(Dataset entries)
=-=-=-=-=
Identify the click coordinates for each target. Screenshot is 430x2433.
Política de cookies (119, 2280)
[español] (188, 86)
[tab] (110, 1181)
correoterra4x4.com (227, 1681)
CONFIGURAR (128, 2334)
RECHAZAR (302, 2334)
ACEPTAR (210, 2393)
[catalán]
=-=-=-=-=
▸ **What is expected**
When you reach the line containing "[español] (188, 86)" in the data above, retype it and each line after it through the final one, exactly as written.

▸ **Task answer**
[español] (188, 86)
[tab] (110, 1181)
correoterra4x4.com (227, 1681)
CONFIGURAR (128, 2334)
RECHAZAR (302, 2334)
ACEPTAR (210, 2393)
[catalán]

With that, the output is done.